Judge Sheri Pym, of the Federal District Court for the District of Central California, gave a court order Tuesday that requires Apple to bypass the security functions on the iPhone 5c owned by Syed Rizwan Farook, also known as the San Bernardino shooter.
Hours after the order, Apple CEO Tim Cook announced that Apple would not be complying with the government’s order, calling it “an overreach by the U.S. government.”
The judge ordered Apple to essentially build special, all new software that would work as a skeleton key or a universal unlocker, capable of bypassing the device’s security and allowing law enforcement access to the data inside.
However, Cook said that Apple does not have such a capability, nor would they want to create it, for security and privacy reasons. He called the potential “backdoor” into iPhone security, “…something we simply do not have, and something we consider too dangerous to create.”
“The FBI may use different words to describe this tool, but make no mistake: Building a version of iOS that bypasses security in this way would undeniably create a backdoor,” Cook added. “And while the government may argue that its use would be limited to this case, there is no way to guarantee such control.”
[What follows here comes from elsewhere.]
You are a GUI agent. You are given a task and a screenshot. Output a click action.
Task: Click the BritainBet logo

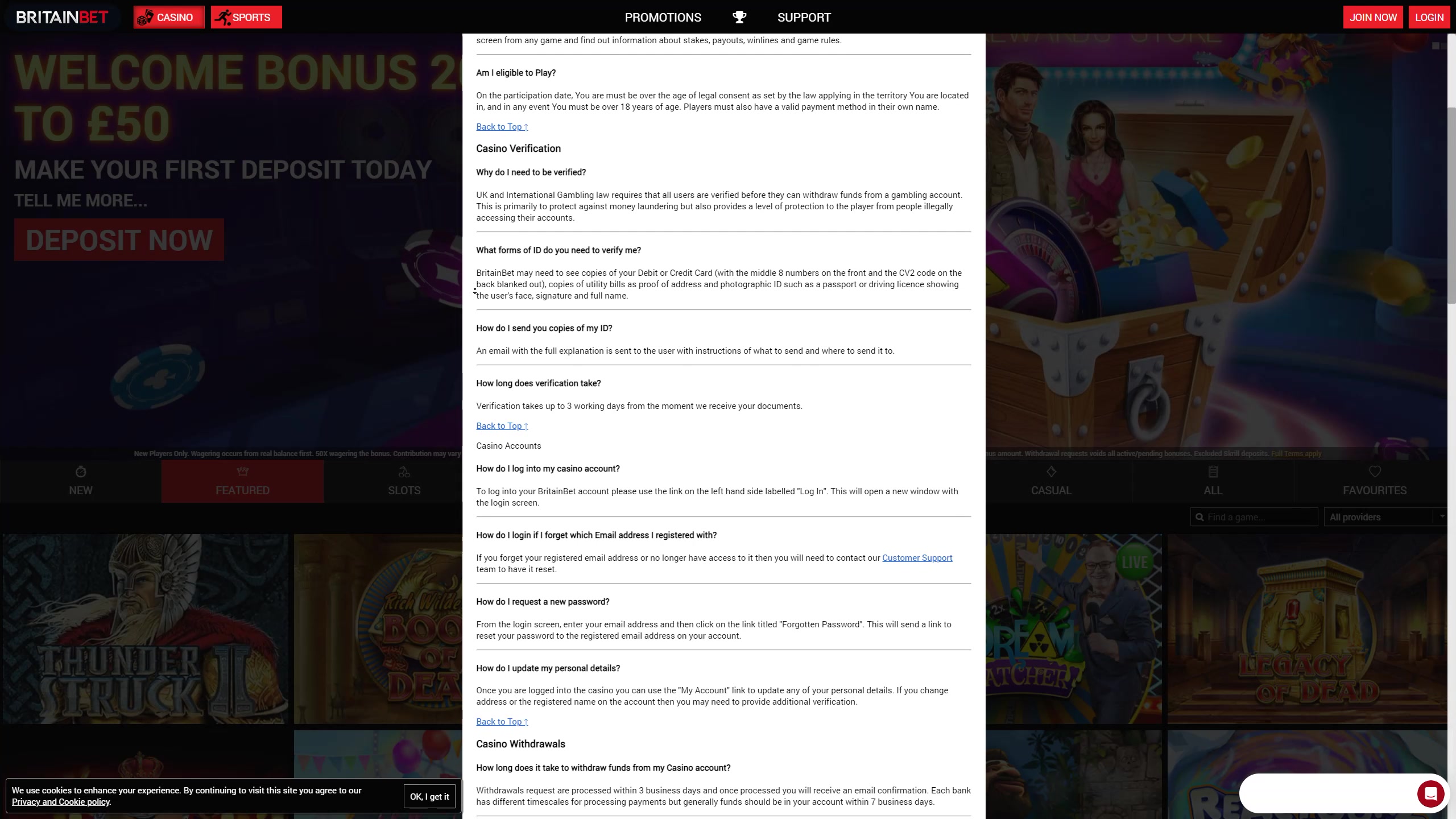pos(61,17)
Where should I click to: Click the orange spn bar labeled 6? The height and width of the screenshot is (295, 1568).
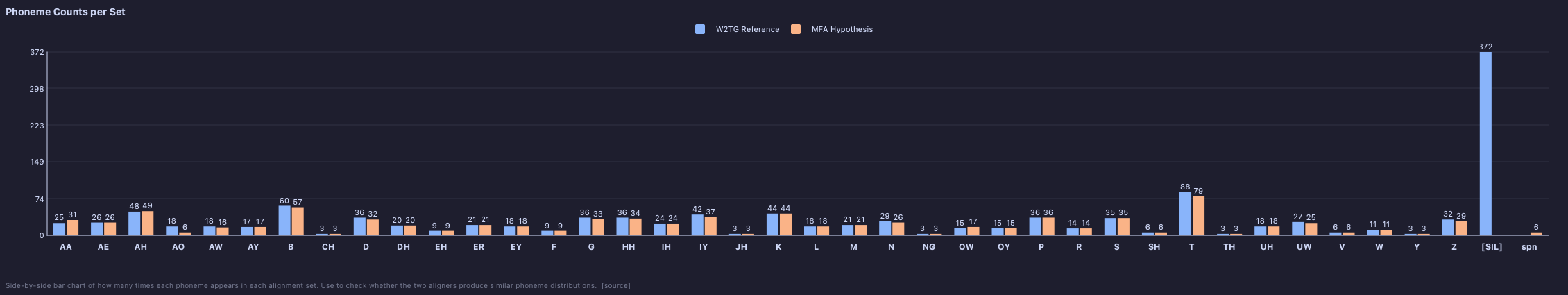point(1536,234)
Cook stated that Apple has cooperated with the authorities on multiple occasions in the past, complying with search warrants and subpoenas and making Apple engineers available as advisors to the FBI. But, he believes this latest request goes beyond what they have asked for in the past, and is a dangerous precedent which would open the door to further government collection of data as well as compromise their devices’ security.
Cook added, “We are challenging the FBI’s demands with the deepest respect for American democracy and a love of our country. We believe it would be in the best interest of everyone to step back and consider the implications.”